KDDIの竹之内剛コンシューマ商品企画本部auサービス企画部長が、BREW JAPAN Conference 2007の基調講演で、コンシューマー向けコンテンツのマーケティング戦略について説明した。これまで展開してきたBREWのマーケティング活動を紹介するとともに、「ユーザーのライフスタイルに合ったマーケティング活動を実践していく」と、今後の方針についても言及した。
竹之内氏によれば、BREW対応端末の稼働台数は2300万台。単月のアプリのダウンロード数は700万を超え、2003年2月のEZアプリ(BREW)開始以来、累計で1億6000万ダウンロードを突破するなど、好調に推移している。
コンテンツのマーケティング戦略について竹ノ内氏は「これまでは技術をベースにした、押しつけがましい提案をしてきたのかもしれない」と振り返る。
ユーザーが欲しいコンテンツを探す場合、これまではEZwebのトップ画面からディレクトリをたどって探し当てるのが一般的で、KDDIが取捨選択した情報を一方的にユーザーに提案しているに過ぎなかった。しかし、検索エンジンとしてGoogleを導入したことで、ユーザーは素早く目的のコンテンツを入手できるようになった。
こうして見つけたコンテンツについてユーザーが、同社のSNSサービスのEZ GREEを通じて話題にするという流れもあるという。「私たちの押しつけがましいレコメンドから、ユーザー同士が、自分たちで何がいいのを言い合える環境が整った」(竹ノ内氏)
Web2.0的な発想でサービスを追加してきたKDDIが2007年、BREW普及のために掲げるのが「ライフスタイル戦略」だ。「時代が求めているものを総合的に提供するのが目的。ケータイの枠にとらわれず、ユーザーのライフスタイルにあったサービスやコンテンツを提供していく」(竹ノ内氏)
ライフスタイル戦略の成功事例として挙げるのが、「EZブック」におけるタイアッププロモーション。KDDIでは、プロモーションの一環として、「週刊少年ジャンプ」と「月刊少年ジャンプ」の17タイトルについて、1話目を無料でプレゼントするというタイアップを行った。
「キャンペーンを行ったことで、「EZ Book Land」のアクセスが増加。
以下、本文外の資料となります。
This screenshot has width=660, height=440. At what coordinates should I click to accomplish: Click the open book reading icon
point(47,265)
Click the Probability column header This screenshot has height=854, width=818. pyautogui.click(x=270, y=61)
ダウンロード数が増えただけでなく、その話題がEZ GREEのコミュニティを通じたクチコミで広まり、さらにそれがau Booksで単行本を購入するという相乗効果につながった」(竹ノ内氏)。コミック好きのユーザーに対するタッチポイントを拡大したことで、コンテンツの普及が加速したというわけだ。
もう1つの事例がゲームにおける「ターゲットセグメントプロモーション」だ。KDDIでは、EZweb利用者にはゲーマーとゲーム初心者、さらには未経験者がいると分析し、ターゲットごとに異なるプロモーションを展開している。
未経験者向けにはゲーム特集の小冊子を作成してゲームの楽しみ方を提案。女性ファッション誌を思わせるおしゃれな表紙にして、auショップなどで配布している。
「ゲーム特集を全面に押し出した表紙にすると、ターゲットユーザーに持ち帰ってもらえない。スタイリッシュなデザインにしたことで、auショップでも人気の小冊子になった」(竹ノ内氏)
一方、ゲーマーや経験者向けに展開するのが、EZチャンネルの「ファミ通ゲームチャンネル」だ。ゲーム雑誌「ファミ通」と連携するだけでなく、動画コンテンツとしてゲームやゲームメーカーが主催するイベントを紹介。一方、そのイベントでは「ファミ通ゲームチャンネル」のチラシを配布するなど、相互協力しながらプロモーションを行っている。
「EZチャンネルで一方的に配信しても、ユーザーには届かない。ゲームユーザーが何を求めているかを理解し、ライフスタイルに寄り添ったマーケティングをしなくてはならない」(竹ノ内氏)
竹ノ内氏は、プロモーション戦略の今後について「BREWで作ったコンテンツプラットフォームをヨコ串につなげて、リアルにどう結びつけていくかに挑戦していきたい」として講演を締めくくった。